Al rato regresó Cathy con una bandeja.

—Ponte cómodo, Arthur. Te voy a dar el desayuno. Yo te sirvo. ¿Quieres sentarte?

—Oh, sí, sí, sí…

* * *

Se sentó enfrente de él y procedió a prepararle el café, las tostadas, la mantequilla.
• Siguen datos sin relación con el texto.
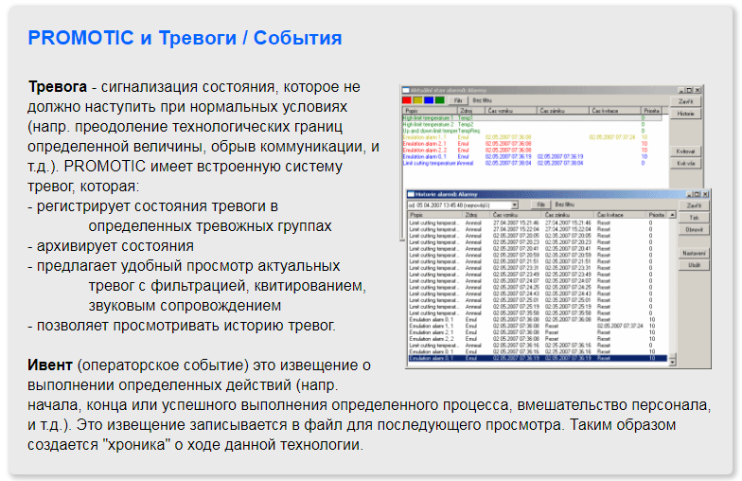Click the red alarm color filter square
Image resolution: width=742 pixels, height=481 pixels.
(x=407, y=99)
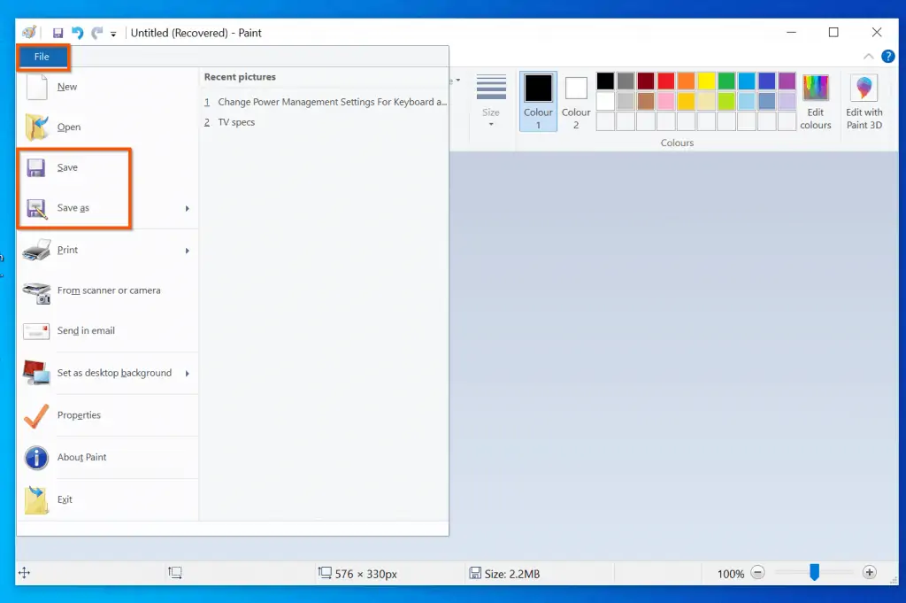Click the Redo arrow in title bar

(x=96, y=33)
De repente sintió sobre sus dedos la mano masculina.

Hubo un sobresalto.

Ella alzó despacio los ojos.

Arthur pensó que jamás los vio tan canela.

Tan preciosos.

¿Tan melancólicos?

—Cathy…

—Sí…

Y rescató sus dedos.

Arthur arrugó los suyos.

Quedó con el puño cerrado.

—Cathy, me gusta que estés aquí.

—Pues come.

—Es que no sé si tengo ganas.

—Pues has de tenerlas. No puedes vivir sin comer.

—Sí como, Cathy.

—Empieza.

—¿No eres muy severa?

—Vengo a cuidarte…

—Ah, es yerdad. Oye, Cathy, me gusta que estés aquí.

—Estaré hasta la noche. De modo que ve pensando en salir de este agujero.

—¿Irás conmigo?

—Iré.

—¿Al prado?

Cathy cerró de nuevo los ojos.

Pero los abrió en seguida.

Tenía a Arthur inclinado hacia ella.

—Cathy… te recordé.

—Por favor.

—Todos los días.

—¿Quieres callarte?

—¿Te parezco muy hablador?

—A veces.

—Perdona.

—Come.

Arthur, dócilmente, empezó a comer.

—Hay cosas que no se olvidan.

No le preguntó cuáles.

No quería saberlo.

Aquel tête-à-tête era peligroso.

Empezaba a pensar que, como dijera tía Ina, se había metido en la boca del lobo.

Pero Arthur jamás fue un lobo para ella.

Fue un hombre delicioso, que la dejó.

Nada más que eso. Y fue suficiente.

—Me da gusto haber vuelto —decía Arthur de súbito—, mucho gusto.

—Pero creo que has trabajado demasiado.

—Ya no lo sé. Cuando las cosas pasan, poco a poco vas olvidándolas.

—¿Todas?

—Las ingratas.

—Aquí hay poca luz —dijo Cathy yendo hacia el ventanal y retirando los cortinones.